A decisão judicial proferida pelo magistrado numa demanda cível de procedimento comum que, ao receber a petição inicial, indefere o pedido de gratuidade judiciária formulada pelo autor:
- A)É irrecorrível.
Errada, porque a decisão não é irrecorrível; o CPC prevê recurso específico para impugná-la de imediato.
- B)Pode ser atacada por agravo de instrumento.
Certa, pois a rejeição do pedido de gratuidade da justiça admite agravo de instrumento, nos termos do art. 1.015, V, do CPC.
- C)Pode ser atacada por agravo interno.
Errada, porque agravo interno é cabível contra decisão monocrática de relator, e não contra decisão do juiz de primeiro grau.
- D)Pode ser atacada por agravo retido.
Errada, porque o agravo retido foi extinto no CPC de 2015 e não é mais recurso cabível.
- E)Pode ser suscitada em preliminar de apelação.
Errada, porque a impugnação não fica para preliminar de apelação quando a lei prevê recurso imediato específico.
Gabarito: B
Quando o juiz, logo ao receber a petição inicial, indefere a gratuidade da justiça, ele está tomando uma decisão interlocutória sobre um tema que a lei tratou com cuidado especial. E aqui não vale esperar a apelação como se fosse “depois eu vejo isso”, porque o CPC já abre uma via específica de impugnação imediata.
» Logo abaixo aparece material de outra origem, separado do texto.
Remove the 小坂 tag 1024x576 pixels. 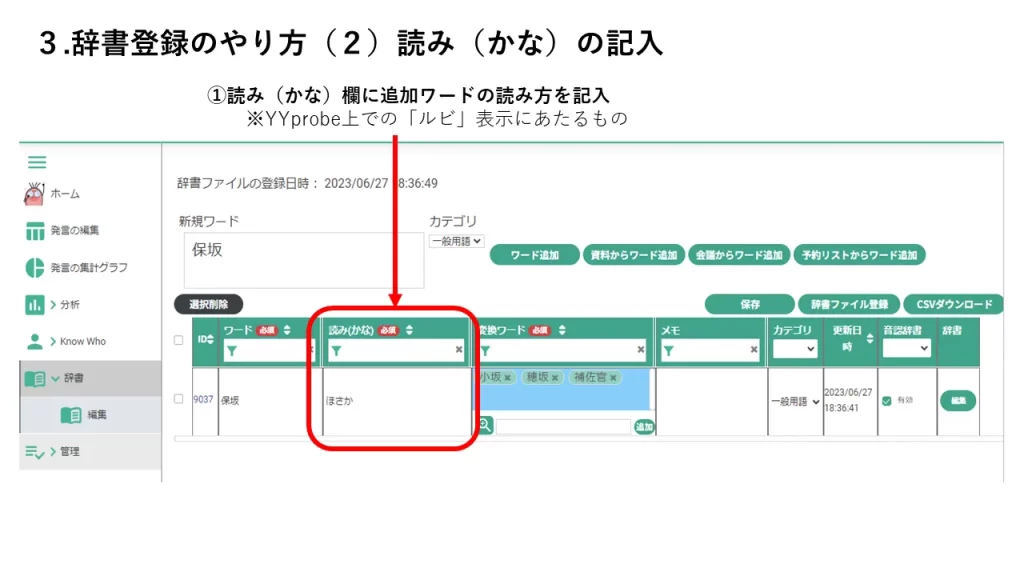pos(507,377)
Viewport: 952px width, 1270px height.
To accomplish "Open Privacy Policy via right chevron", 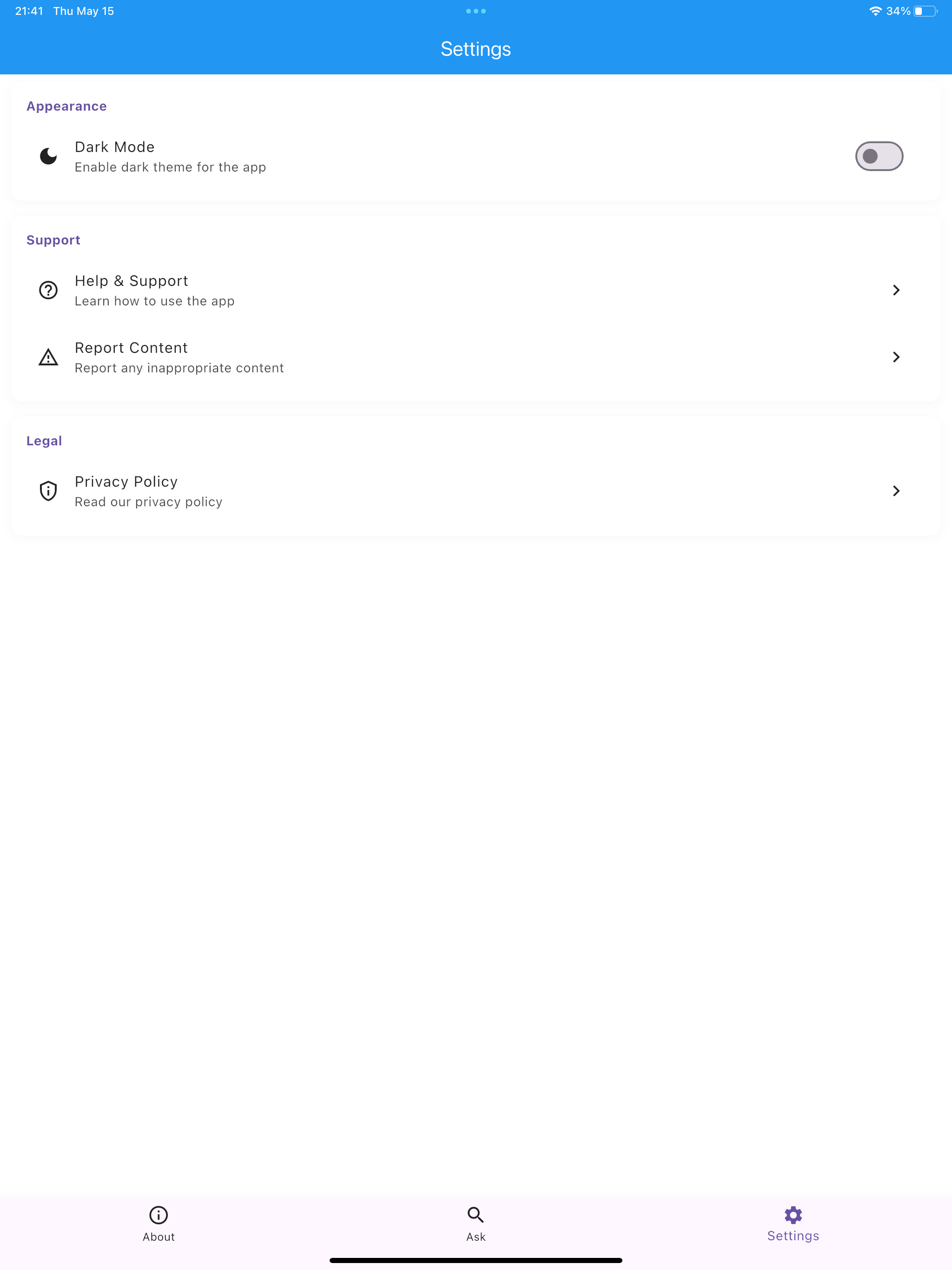I will [x=896, y=491].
O fundamento está no art. 1.015, V, do CPC, que prevê agravo de instrumento contra decisões interlocutórias que versarem sobre rejeição do pedido de gratuidade da justiça. A lógica é simples: se a parte não consegue pagar as custas, exigir que ela espere até o fim do processo para discutir isso pode esvaziar o próprio direito de acesso à Justiça. Por isso, o gabarito é a letra B. O recurso adequado é o agravo de instrumento, inclusive porque a matéria pode afetar o andamento do processo desde o início. A jurisprudência também trata o tema com bastante abertura para o uso do agravo quando a decisão resolve imediatamente a questão da assistência judiciária. Em prova, pense assim: negou gratuidade, a discussão sobe logo ao tribunal, sem fila de espera. O CPC gosta de evitar que a parte fique presa a um problema processual que precisa ser resolvido já.